Lebih lanjut, Suwarsono Muhammad menyampaikan beberapa agenda dan rencana kegiatan yang akan di lakukan oleh Embun Kalimasada selama setahun kedepan.

“Kedepan kita berencana melakukan pameran seni yang disertai penerbitan monograf, lima kali dalam setahun. Adapun beberapa tema yang akan diangkat berupa fotografi masjid, sajadah, partai politik Islam dalam sejarah Indonesia, serta seni rupa tentang Zaman Perubahan,” tambahnya.

Sementara Budayawan Emha Ainun Najib menjelaskan bahwa kebudayaan tidak hanya dimaknai secara sempit sebagai produk seni dan budaya, melainkan segala sesuatu merupakan sebuah kebudayaan.
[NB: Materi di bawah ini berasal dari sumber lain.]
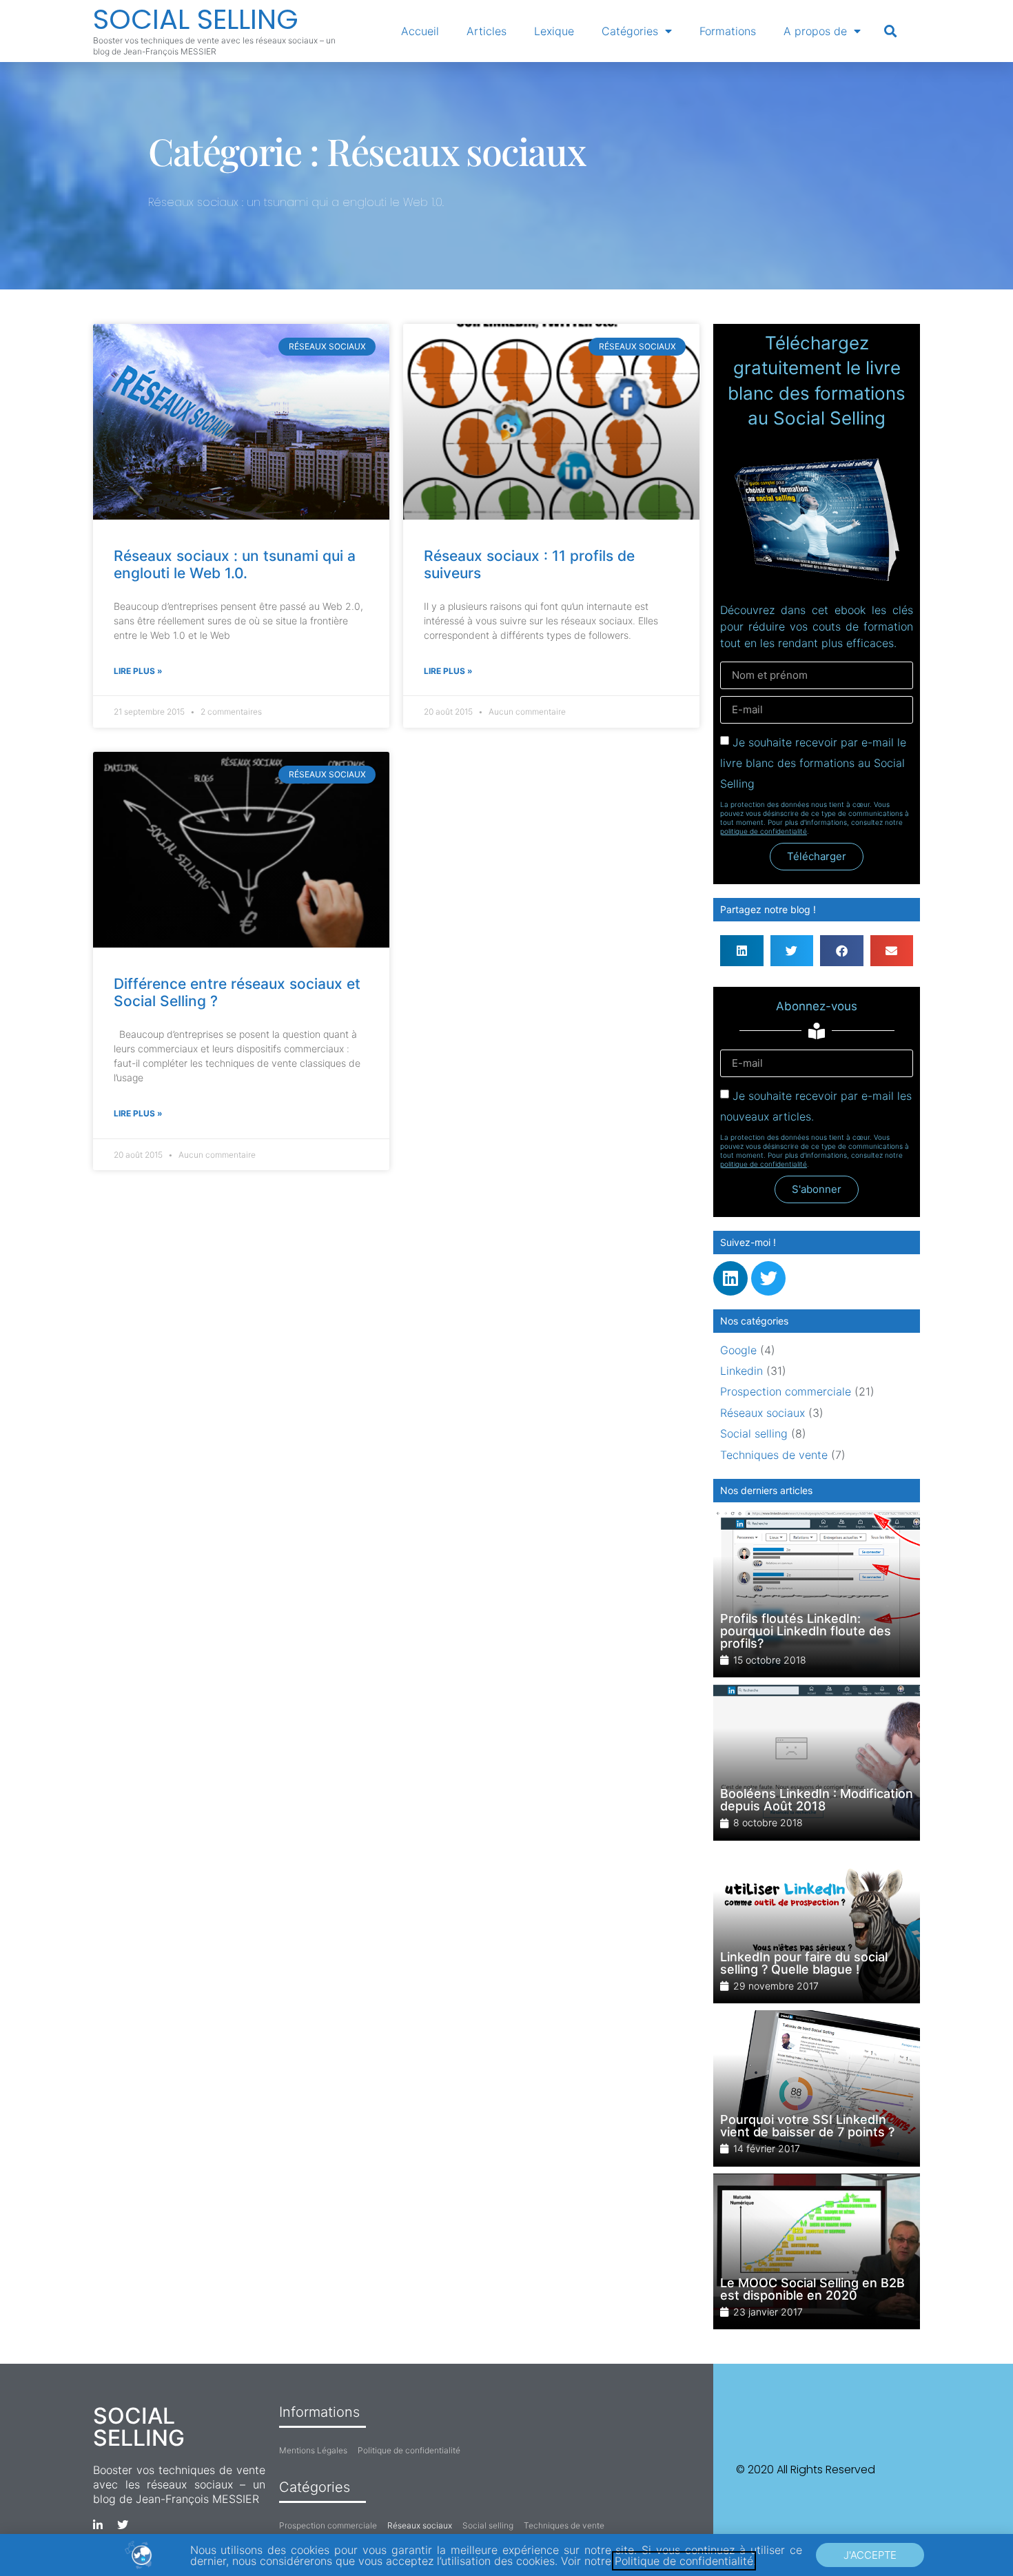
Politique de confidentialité (684, 2561)
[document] (506, 1288)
“Saya lebih melihat embun sebagai estetika, karena semua yang ada disini merupakan lembaga kebudayaan, sehingga hadirnya embun lebih memberi ruang kepada estetika yang dapat menjadi penyempurna atau kaffahnya lembaga pendidikan ini,” ungkapnya.

Sedangkan Ketua Departemen Pengembangan Kebudayaan Ikatan Cendekiawan Muslim (ICMI) se-Indonesia, Dr. Nasir Tamara juga menambahkan bahwa kebudayaan memiliki arti yang sangat luas, yang saling terkait dalam kehidupan masyarakat yang beradab.

“Budaya jangan dipersempit, beri arti budaya pada sesuatu yang seluas-luasnya, sehingga lembaga ini tidak hanya menjadi embun, akan tetapi sumber mata air bagi masyarakat,” pungkasnya.